_Supplied records_.
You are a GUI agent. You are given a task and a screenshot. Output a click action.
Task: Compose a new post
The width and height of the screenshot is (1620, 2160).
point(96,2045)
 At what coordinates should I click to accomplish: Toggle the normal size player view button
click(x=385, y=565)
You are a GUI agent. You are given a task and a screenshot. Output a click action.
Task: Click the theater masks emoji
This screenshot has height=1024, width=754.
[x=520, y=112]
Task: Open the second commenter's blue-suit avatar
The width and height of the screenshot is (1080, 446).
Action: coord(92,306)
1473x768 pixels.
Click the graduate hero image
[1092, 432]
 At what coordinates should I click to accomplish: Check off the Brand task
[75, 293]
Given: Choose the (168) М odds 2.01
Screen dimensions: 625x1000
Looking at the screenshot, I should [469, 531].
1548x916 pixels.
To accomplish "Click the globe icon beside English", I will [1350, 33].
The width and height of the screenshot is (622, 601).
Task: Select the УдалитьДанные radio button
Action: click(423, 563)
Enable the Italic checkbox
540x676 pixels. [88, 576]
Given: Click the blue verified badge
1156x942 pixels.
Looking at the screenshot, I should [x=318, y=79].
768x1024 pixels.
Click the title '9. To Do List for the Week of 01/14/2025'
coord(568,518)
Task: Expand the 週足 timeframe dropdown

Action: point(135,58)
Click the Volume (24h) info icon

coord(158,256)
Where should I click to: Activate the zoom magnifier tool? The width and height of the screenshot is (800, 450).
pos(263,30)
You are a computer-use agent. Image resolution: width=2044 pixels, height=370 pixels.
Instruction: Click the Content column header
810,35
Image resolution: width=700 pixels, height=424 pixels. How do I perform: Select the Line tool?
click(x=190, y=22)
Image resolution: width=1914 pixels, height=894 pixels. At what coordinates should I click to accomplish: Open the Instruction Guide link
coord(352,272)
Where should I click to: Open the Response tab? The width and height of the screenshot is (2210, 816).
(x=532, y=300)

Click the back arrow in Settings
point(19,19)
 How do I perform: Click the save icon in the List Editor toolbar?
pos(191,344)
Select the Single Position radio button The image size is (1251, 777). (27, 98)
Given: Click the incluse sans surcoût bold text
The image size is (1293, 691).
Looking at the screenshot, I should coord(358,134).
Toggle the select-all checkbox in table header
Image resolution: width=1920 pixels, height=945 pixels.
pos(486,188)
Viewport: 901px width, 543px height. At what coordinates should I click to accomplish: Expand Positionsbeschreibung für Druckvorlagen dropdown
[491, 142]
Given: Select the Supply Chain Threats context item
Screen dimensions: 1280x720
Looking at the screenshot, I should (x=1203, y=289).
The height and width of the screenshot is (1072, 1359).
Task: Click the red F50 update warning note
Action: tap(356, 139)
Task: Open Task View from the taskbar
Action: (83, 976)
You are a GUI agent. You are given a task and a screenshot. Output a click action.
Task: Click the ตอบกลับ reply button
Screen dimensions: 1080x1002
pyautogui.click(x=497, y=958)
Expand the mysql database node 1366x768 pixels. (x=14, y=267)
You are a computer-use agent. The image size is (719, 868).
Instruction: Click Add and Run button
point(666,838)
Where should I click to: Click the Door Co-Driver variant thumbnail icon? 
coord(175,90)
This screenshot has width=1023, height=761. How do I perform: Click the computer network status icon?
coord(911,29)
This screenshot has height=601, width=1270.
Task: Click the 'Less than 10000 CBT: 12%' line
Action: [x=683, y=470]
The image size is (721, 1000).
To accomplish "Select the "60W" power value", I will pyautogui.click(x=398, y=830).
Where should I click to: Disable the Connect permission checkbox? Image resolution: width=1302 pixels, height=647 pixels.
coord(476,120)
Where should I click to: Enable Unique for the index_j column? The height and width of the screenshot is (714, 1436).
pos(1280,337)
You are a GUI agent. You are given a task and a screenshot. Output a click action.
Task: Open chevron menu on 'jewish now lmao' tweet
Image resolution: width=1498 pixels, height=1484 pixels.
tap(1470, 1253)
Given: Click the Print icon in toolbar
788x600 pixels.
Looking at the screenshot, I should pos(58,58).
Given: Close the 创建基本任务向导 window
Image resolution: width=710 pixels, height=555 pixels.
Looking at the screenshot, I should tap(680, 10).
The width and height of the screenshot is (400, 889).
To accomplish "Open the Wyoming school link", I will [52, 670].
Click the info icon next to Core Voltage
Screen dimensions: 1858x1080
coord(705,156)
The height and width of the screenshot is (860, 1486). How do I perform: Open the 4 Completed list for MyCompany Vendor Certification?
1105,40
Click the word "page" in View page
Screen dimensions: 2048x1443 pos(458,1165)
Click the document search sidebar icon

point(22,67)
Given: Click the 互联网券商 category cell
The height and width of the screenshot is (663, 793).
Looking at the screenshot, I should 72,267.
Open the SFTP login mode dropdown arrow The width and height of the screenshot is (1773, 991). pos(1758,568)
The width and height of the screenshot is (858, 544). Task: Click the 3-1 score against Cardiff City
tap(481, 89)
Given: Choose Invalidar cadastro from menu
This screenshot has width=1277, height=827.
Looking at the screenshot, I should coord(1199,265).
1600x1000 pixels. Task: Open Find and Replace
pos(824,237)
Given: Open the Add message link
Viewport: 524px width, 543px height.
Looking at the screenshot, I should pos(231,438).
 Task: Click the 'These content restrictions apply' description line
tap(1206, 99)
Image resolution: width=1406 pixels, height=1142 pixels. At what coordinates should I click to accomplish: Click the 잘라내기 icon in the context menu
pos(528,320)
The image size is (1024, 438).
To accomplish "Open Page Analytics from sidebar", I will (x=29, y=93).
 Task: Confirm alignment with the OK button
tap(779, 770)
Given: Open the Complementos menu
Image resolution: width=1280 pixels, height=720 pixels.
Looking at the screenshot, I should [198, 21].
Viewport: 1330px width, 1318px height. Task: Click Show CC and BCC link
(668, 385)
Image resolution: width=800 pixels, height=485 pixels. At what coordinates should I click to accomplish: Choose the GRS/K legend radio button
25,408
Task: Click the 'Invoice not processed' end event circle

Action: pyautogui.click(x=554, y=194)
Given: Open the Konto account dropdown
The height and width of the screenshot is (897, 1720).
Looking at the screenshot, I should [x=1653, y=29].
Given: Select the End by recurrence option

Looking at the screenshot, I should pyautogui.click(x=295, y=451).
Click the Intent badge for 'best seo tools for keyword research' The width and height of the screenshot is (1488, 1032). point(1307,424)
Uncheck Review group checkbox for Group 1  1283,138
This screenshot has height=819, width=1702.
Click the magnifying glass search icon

_Goal of the exercise_. Where the listing above has a line with "Given: Choose Invalidar cadastro from menu", start there, and output every line exactly through the line with "Given: Open the Complementos menu", which is also included.

_Finished task_.
Given: Choose Invalidar cadastro from menu
This screenshot has width=1277, height=827.
Looking at the screenshot, I should coord(1199,265).
1600x1000 pixels. Task: Open Find and Replace
pos(824,237)
Given: Open the Add message link
Viewport: 524px width, 543px height.
Looking at the screenshot, I should pos(231,438).
 Task: Click the 'These content restrictions apply' description line
tap(1206, 99)
Image resolution: width=1406 pixels, height=1142 pixels. At what coordinates should I click to accomplish: Click the 잘라내기 icon in the context menu
pos(528,320)
The image size is (1024, 438).
To accomplish "Open Page Analytics from sidebar", I will (x=29, y=93).
 Task: Confirm alignment with the OK button
tap(779, 770)
Given: Open the Complementos menu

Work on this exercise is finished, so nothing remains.